* What the task requires:
Answer these questions using the reply below.
1. To whom is the reply addressed?
2. What title did the writer give the paper written about 10 years ago?
3. What critical question does that paper ask?
Text block section start
Reply To: Don’t Look Up: The Doomsday Dilettante,” with mythologist Norland Téllez”
Stephen,
I do see a solution in the film, though it may be far from being popular. About 10 years ago, I wrote a paper entitled Living into the Decline, a paper which was written from a place where we cannot solve certain essential problems such as human-caused climate decline. It is important to note here that the paper is not meant to be a pessimistic view. Instead, it looks at the state directly and acknowledges that the hero myth may not be applicable, that it may be too late for us to act in a ways which reverses the decline, that the road of no return may have already been reached, and it asks the critical question “What do we do then?” How to we proceed and, more importantly, what attitude must we cultivate to do so.
Text block section end
Data for review section start
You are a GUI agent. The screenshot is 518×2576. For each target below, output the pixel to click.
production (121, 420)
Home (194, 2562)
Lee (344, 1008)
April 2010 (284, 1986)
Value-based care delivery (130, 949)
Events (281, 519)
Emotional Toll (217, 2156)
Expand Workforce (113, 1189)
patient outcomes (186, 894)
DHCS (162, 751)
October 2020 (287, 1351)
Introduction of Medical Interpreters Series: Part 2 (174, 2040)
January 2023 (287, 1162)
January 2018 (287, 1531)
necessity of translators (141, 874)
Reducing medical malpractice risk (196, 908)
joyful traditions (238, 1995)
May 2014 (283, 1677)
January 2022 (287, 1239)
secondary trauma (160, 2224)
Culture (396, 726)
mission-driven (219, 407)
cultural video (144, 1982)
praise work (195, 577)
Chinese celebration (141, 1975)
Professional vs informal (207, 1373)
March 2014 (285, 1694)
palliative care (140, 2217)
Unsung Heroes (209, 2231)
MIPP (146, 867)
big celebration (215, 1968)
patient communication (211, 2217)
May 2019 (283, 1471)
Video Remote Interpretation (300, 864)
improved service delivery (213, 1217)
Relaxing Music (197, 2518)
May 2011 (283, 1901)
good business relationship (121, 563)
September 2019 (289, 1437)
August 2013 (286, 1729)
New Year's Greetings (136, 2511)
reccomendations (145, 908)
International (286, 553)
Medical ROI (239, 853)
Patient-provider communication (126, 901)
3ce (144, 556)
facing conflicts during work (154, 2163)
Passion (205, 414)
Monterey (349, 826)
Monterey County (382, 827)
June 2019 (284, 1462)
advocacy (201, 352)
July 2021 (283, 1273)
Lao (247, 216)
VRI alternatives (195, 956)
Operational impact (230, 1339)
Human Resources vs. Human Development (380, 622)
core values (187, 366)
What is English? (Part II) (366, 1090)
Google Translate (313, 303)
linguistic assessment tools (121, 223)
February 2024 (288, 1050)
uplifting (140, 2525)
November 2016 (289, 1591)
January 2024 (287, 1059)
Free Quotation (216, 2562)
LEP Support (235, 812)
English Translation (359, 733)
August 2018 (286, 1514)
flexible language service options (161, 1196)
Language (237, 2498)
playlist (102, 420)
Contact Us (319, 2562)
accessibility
Data for review section end
* Problem solution:
1. Stephen
2. Living into the Decline
3. "What do we do then?"